Excerto do documento —
---
39. É que do extenso rol de factos e infracções constantes do acto recorrido não se mostra provada a verificação do elemento subjectivo, para efeitos disciplinares.
40. Ou seja, não se provou que o Recorrente violou de forma grave e irreversível, os deveres atrás referidos e muito menos que esta violação tenha tornado absolutamente irreversível e inviável a sua continuação como servidos da Administração.
41. Em face dos factos assentes, a entidade recorrida, concluiu pela inviabilidade da manutenção da situação jurídico-funcional, tendo optado por aplicar ao Recorrente a pena de demissão, a mais grave e irreversível de todas as penas previstas no Estatuto dos Trabalhadores da Função Pública de Macau.
42. Todavia, fê-lo com violação grave de normas que regulamentam o funcionamento da função pública, mormente quanto ao processo disciplinar.
---
Problema A —
Responda a estas perguntas sobre o excerto:
(i) Que elemento, segundo o ponto 39, não se mostra provado?
(ii) Que pena a entidade recorrida optou por aplicar ao Recorrente?
(iii) Em que estatuto está prevista essa pena?
O excerto e os registos não têm qualquer relação entre si.

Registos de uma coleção
---
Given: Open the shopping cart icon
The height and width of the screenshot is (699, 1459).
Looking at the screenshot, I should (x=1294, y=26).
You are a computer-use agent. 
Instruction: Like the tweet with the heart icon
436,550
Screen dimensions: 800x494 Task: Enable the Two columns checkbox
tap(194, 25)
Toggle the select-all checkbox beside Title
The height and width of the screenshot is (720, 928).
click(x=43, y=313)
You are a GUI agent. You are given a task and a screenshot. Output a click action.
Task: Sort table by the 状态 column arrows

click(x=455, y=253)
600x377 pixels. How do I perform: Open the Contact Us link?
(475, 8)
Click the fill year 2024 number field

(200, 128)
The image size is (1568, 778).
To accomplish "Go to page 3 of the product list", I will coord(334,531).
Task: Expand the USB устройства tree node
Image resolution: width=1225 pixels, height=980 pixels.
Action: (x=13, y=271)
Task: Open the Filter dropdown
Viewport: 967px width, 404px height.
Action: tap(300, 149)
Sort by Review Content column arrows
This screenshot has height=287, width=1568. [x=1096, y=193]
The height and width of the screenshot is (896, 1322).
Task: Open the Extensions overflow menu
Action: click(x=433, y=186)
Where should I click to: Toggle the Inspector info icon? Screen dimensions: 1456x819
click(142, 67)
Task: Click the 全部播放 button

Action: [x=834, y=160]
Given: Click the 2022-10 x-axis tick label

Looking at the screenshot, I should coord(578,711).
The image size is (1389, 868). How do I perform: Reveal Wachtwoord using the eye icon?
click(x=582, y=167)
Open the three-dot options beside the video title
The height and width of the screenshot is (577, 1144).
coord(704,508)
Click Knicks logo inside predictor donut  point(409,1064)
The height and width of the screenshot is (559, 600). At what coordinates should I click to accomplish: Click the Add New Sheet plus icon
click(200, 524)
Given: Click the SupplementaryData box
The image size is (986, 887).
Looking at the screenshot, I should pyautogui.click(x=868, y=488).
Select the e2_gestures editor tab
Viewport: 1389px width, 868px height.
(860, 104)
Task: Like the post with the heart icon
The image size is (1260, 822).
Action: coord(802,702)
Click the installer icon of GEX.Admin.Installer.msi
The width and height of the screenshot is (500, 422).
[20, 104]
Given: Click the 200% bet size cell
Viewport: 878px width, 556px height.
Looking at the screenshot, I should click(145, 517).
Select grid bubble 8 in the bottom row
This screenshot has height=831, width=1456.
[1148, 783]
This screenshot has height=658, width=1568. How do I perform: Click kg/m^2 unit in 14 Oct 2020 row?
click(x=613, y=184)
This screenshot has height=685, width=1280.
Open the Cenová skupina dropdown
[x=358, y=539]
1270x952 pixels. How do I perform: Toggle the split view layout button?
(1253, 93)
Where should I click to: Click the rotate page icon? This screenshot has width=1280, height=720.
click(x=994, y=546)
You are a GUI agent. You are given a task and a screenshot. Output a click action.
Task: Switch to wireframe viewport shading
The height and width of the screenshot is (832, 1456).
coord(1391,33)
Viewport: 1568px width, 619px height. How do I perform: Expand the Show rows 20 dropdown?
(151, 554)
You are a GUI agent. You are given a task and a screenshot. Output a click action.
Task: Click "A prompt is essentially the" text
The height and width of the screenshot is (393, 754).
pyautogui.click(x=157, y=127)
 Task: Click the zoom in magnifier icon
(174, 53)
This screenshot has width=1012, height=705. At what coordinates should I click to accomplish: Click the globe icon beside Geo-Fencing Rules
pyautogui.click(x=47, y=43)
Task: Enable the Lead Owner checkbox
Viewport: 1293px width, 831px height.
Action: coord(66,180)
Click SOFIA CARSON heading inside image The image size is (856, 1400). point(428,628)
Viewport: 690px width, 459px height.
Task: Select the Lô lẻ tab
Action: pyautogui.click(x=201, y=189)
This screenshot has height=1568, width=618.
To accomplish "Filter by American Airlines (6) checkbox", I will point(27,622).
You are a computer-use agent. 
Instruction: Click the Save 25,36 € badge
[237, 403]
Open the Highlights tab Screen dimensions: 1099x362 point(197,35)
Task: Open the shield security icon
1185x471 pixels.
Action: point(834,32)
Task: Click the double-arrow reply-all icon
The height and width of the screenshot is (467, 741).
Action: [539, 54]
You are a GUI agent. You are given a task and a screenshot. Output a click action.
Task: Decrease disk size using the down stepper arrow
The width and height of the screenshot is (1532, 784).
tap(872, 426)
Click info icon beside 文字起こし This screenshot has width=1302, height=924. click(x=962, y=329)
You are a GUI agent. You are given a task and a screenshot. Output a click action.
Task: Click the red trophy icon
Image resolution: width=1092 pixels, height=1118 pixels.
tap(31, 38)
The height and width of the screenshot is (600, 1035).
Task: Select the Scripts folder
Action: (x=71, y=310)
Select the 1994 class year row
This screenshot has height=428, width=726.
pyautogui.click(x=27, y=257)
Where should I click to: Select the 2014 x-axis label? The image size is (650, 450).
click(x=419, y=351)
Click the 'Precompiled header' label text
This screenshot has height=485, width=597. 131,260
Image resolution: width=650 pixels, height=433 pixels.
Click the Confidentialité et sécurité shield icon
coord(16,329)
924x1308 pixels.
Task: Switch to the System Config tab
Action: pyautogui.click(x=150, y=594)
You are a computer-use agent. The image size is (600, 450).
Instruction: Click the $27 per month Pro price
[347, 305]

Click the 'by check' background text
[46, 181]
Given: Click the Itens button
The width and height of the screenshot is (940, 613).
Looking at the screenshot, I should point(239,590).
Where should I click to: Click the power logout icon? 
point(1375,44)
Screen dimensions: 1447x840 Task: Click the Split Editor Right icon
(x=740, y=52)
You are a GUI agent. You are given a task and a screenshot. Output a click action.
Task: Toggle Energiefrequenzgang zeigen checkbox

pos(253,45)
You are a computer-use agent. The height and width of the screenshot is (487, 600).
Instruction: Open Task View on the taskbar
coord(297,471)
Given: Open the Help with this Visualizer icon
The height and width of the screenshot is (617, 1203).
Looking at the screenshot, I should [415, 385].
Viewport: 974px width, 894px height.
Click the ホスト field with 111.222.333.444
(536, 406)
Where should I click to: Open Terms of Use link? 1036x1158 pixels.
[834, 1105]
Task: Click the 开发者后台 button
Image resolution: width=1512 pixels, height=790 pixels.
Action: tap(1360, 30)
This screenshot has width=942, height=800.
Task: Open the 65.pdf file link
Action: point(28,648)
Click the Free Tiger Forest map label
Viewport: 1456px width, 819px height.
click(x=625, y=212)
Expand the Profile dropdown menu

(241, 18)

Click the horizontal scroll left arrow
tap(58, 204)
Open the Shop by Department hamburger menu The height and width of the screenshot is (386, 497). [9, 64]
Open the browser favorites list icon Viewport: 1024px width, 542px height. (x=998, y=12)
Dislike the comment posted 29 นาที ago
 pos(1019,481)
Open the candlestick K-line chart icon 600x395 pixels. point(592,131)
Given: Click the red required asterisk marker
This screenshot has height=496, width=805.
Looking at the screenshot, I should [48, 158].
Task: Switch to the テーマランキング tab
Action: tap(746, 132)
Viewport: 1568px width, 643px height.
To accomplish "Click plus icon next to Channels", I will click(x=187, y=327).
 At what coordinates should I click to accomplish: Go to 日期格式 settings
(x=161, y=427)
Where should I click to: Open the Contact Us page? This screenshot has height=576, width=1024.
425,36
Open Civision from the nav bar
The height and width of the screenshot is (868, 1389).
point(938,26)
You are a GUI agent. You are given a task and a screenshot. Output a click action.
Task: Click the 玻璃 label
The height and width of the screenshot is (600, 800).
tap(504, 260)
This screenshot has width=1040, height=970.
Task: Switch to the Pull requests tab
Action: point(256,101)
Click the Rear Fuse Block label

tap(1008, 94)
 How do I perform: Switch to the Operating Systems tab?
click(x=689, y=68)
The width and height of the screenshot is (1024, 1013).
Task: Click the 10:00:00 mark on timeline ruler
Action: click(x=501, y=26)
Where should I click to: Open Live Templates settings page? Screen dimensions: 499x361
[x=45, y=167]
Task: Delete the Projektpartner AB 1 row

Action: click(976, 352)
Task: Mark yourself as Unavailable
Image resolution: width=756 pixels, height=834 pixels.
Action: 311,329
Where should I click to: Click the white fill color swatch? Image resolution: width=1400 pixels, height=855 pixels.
---
Problema B — Extraia, por favor, todas as linhas dos registos que contêm a palavra "Toggle". A distinção entre maiúsculas e minúsculas conta.

Resultado do exercício A —
(i) A verificação do elemento subjectivo, para efeitos disciplinares.
(ii) A pena de demissão.
(iii) No Estatuto dos Trabalhadores da Função Pública de Macau.

Resultado do exercício B —
Toggle the select-all checkbox beside Title
Where should I click to: Toggle the Inspector info icon? Screen dimensions: 1456x819
1270x952 pixels. How do I perform: Toggle the split view layout button?
Task: Toggle Energiefrequenzgang zeigen checkbox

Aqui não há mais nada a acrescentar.